■ Brief
Find the line with "Given: Click the number 4 circle badge" and the line with "Given: Open the Profil person icon" in the entries below; output exactly those two lines, every line between them, and no others.

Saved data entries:
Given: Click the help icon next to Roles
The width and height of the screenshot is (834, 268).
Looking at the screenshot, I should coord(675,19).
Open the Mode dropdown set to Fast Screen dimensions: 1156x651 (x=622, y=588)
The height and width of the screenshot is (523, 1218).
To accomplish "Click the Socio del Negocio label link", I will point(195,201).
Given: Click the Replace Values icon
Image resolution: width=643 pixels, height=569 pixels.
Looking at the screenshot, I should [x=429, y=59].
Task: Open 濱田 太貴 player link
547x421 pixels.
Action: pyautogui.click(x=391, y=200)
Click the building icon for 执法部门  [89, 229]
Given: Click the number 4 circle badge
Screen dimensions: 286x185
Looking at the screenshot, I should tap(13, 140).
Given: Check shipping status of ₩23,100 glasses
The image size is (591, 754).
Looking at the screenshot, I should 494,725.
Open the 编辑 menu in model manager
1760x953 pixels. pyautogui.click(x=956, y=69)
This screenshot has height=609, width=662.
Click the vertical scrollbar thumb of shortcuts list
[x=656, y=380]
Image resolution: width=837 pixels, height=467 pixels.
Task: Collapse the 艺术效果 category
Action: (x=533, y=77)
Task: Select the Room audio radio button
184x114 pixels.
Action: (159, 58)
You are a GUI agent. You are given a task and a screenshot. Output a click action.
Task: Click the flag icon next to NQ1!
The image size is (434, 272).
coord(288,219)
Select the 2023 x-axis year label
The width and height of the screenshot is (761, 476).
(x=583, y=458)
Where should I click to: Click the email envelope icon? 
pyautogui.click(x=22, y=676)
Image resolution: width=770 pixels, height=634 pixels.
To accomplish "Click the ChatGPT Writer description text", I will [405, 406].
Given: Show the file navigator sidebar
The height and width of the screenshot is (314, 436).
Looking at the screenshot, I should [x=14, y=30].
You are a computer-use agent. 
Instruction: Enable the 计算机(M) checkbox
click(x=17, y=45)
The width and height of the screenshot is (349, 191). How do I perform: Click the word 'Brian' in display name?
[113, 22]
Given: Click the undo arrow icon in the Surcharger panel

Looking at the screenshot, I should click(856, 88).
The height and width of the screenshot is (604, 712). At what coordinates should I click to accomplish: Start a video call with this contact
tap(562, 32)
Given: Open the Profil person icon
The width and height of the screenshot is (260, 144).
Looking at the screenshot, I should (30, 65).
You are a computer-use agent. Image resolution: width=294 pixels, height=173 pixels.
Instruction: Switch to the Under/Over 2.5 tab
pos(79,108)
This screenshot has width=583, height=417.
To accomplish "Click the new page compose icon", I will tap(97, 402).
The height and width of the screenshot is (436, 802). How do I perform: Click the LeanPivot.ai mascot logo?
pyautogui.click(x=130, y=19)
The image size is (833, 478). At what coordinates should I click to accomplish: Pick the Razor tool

■ Response box
Given: Click the number 4 circle badge
Screen dimensions: 286x185
Looking at the screenshot, I should tap(13, 140).
Given: Check shipping status of ₩23,100 glasses
The image size is (591, 754).
Looking at the screenshot, I should 494,725.
Open the 编辑 menu in model manager
1760x953 pixels. pyautogui.click(x=956, y=69)
This screenshot has height=609, width=662.
Click the vertical scrollbar thumb of shortcuts list
[x=656, y=380]
Image resolution: width=837 pixels, height=467 pixels.
Task: Collapse the 艺术效果 category
Action: (x=533, y=77)
Task: Select the Room audio radio button
184x114 pixels.
Action: (159, 58)
You are a GUI agent. You are given a task and a screenshot. Output a click action.
Task: Click the flag icon next to NQ1!
The image size is (434, 272).
coord(288,219)
Select the 2023 x-axis year label
The width and height of the screenshot is (761, 476).
(x=583, y=458)
Where should I click to: Click the email envelope icon? 
pyautogui.click(x=22, y=676)
Image resolution: width=770 pixels, height=634 pixels.
To accomplish "Click the ChatGPT Writer description text", I will [405, 406].
Given: Show the file navigator sidebar
The height and width of the screenshot is (314, 436).
Looking at the screenshot, I should [x=14, y=30].
You are a computer-use agent. 
Instruction: Enable the 计算机(M) checkbox
click(x=17, y=45)
The width and height of the screenshot is (349, 191). How do I perform: Click the word 'Brian' in display name?
[113, 22]
Given: Click the undo arrow icon in the Surcharger panel

Looking at the screenshot, I should click(856, 88).
The height and width of the screenshot is (604, 712). At what coordinates should I click to accomplish: Start a video call with this contact
tap(562, 32)
Given: Open the Profil person icon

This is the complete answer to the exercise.